City workers get higher pay as bonuses fall

The good news is City bonuses are coming down. The bad news is that basic pay is rising at a much faster rate than anywhere else.

by James Taylor
Last Updated: 19 Aug 2013

With City bonuses under the political spotlight, and the recovery still struggling to get off the ground, it's not surprising that bonus payouts in the Square Mile were down by 7% last financial year. But according to the Centre for Economics and Business Research, which compiled the data, City firms also boosted basic pay by 7% during the same period. So in other words, City workers are basically ending up with more or less the same amount of money, but without the performance-related element. How is that progress?

The CEBR reckons the total City bonus pot fell from £7.3bn to £6.7bn in the year to April - an 8% drop. Now that's well below the £11.6bn figure recorded in 2007/8, at the peak of the boom. But it's also noticeably higher than the £5.3bn paid out in 2009 in the wake of the banking crisis. So although it's not quite business as usual, the general trend is still upwards.

What's more, the CEBR figures suggest the banks have reacted to all this political heat (and the various levies) by switching more of people's income to basic salaries, which have apparently jumped by 7% in the last 12 months. To put that into context, average incomes have gone up by about 2%, while prices have been rising by about 5%. So in other words, while most of us have been getting poorer, City workers have been getting (even) richer. Warms the cockles, does it not?

Figures like this will only add to the pressure on the independent banking commission to take a harder line on City pay - a subject it has largely avoided so far. The FT reports today that the Treasury Select Committee wants Sir John Vickers and co to recommend that banks be more transparent about bonus structures - on the not-unreasonable grounds that if these are a source of systemic risk (which they surely are) they need closer scrutiny.

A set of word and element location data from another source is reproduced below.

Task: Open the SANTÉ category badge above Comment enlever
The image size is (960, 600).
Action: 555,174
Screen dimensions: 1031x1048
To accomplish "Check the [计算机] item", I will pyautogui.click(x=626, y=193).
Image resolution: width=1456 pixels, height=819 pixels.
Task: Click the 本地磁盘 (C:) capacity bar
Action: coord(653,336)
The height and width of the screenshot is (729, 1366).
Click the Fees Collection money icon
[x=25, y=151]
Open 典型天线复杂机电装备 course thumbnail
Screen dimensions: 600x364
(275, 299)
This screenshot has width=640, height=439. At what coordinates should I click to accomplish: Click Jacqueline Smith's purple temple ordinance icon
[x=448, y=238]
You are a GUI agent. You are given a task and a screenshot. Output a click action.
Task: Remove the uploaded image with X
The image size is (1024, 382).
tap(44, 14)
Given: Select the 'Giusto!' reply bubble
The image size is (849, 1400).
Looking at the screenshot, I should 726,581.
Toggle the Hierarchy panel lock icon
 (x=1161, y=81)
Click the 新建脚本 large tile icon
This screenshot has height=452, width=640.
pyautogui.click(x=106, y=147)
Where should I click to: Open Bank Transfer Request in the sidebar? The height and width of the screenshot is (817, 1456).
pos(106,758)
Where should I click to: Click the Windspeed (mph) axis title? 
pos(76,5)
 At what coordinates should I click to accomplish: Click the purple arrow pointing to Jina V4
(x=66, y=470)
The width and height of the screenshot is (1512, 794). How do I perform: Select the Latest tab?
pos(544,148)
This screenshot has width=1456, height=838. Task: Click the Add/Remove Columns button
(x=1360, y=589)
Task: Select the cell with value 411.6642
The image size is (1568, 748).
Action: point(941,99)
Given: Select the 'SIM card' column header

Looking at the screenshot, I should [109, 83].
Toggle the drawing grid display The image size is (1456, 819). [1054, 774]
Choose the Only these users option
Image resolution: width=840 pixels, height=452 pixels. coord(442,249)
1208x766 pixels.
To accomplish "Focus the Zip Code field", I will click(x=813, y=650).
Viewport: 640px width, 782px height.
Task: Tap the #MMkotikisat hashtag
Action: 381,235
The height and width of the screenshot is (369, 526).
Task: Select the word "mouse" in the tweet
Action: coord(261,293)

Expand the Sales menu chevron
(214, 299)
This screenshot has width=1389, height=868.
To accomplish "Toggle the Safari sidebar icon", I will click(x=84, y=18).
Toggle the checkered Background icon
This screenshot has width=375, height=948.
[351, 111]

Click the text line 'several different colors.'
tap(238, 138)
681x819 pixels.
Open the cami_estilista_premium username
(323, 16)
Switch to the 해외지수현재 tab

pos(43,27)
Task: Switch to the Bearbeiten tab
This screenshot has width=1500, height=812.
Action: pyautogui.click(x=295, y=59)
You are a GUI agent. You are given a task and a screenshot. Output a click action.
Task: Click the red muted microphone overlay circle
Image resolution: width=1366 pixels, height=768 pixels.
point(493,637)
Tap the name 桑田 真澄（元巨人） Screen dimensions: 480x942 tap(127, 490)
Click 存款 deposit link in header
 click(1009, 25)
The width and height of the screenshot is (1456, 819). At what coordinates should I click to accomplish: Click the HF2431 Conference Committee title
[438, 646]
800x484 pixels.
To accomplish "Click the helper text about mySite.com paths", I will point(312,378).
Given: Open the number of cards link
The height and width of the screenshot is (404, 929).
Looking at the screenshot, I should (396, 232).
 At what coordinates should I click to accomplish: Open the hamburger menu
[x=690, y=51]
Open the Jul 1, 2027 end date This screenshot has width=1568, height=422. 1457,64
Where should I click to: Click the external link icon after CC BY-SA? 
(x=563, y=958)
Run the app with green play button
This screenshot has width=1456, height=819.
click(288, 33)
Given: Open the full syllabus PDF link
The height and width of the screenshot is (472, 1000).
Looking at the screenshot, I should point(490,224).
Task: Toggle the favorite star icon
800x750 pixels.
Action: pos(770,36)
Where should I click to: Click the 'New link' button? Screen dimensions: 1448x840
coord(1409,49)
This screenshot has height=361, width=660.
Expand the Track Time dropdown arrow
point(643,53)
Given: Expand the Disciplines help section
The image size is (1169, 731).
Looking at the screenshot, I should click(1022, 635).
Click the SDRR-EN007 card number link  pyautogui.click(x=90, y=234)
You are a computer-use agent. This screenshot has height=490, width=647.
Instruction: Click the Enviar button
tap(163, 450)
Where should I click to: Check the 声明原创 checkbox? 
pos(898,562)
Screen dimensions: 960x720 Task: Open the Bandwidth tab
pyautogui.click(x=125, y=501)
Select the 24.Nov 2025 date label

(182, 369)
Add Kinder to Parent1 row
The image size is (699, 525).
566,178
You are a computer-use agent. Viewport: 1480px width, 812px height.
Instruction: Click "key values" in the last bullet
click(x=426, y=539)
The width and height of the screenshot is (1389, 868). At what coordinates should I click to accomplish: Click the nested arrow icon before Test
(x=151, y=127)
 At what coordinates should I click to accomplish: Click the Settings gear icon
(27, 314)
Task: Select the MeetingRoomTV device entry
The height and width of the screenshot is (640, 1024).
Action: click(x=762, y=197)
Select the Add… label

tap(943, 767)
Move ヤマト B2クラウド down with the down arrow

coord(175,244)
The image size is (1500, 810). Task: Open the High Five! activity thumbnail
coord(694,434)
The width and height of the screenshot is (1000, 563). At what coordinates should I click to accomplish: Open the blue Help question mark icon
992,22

The banks themselves argue that if they're too constrained on pay they won't be able to compete for top talent. And here at MT, we're inclined to concur that it would be self-defeating to regulate the City out of existence and drive all its occupants to Singapore and Hong Kong. So it's true that the Goverment has a difficult line to tread. But it's important to avoid unintended consequences; and if the current rules are just incentivising banks to pay out the same amount of money, but with a smaller performance-related element, something is clearly going wrong somewhere.